While drug discovery has taken major strides in the past few decades, drug delivery is still a relatively static field. The vast majority of pharmaceuticals can only be delivered orally or intravenously; in the hospital, this poses a problem with patients who are nauseous, unable to take medications by mouth, and/or who lack IV access. Drug patches are already a useful noninvasive way to deliver treatment like pain medication, but their applicability for other therapeutics has been limited.
Now, as reported in the journal Advance Materials, bioengineers at the Virginia Tech-Wake Forest School of Biomedical Engingeering, led by Lissett Bickford, assistant professor and researcher of biomedical engineering and mechanical engineering, have developed a rapidly dissolvable microneedle-based drug delivery patch that they report to be highly scalable. In their study the researchers demonstrated the fabrication of reproducible and completely dissolvable polymer microneedles on flexible water-soluble substrates. These microneedles were made using a lithography process known as PRINT (developed by a University of North Carolina researcher) and showed efficacy in piercing both mouse and human skin samples and delivering a fluorescent compound to the tissue.

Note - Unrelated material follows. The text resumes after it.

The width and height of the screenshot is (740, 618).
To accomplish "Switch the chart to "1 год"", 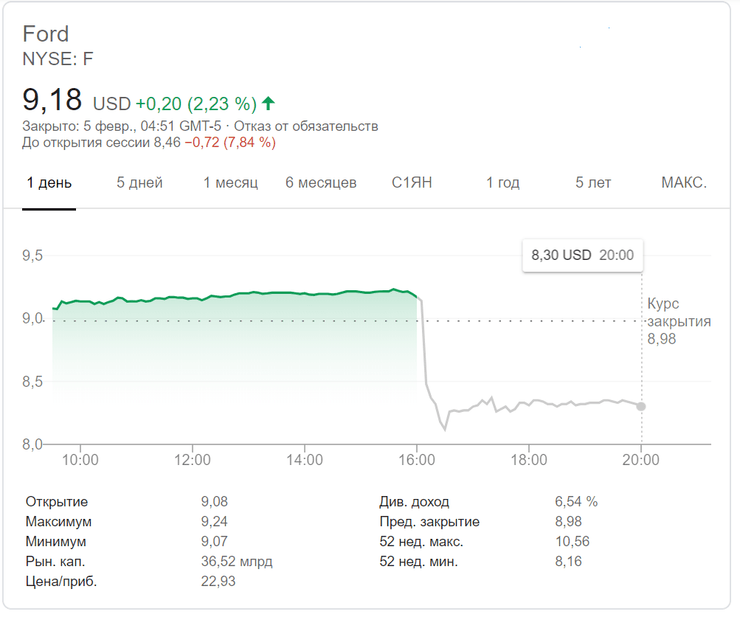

According to a Virginia Tech press release:
Bickford, with her research team, including Chapel Hill graduate student Katherine A. Moga, were able to develop a new flexible microneedle patch that forms to the skin directly — think a regular household bandage — and then fully pierces the skin and dissolves. Bickford said the softer, more malleable and water-soluble material also allows for more precise control over the shape, size, and composition of the patch, with little to no waste. The nanoparticle, micro-molding patch is based on Particle Replication In Non-wetting Templates (PRINT for short) technology…Unlike other methods for making these patches, the new technology allows for quicker and greater wide-scale production, reducing related costs.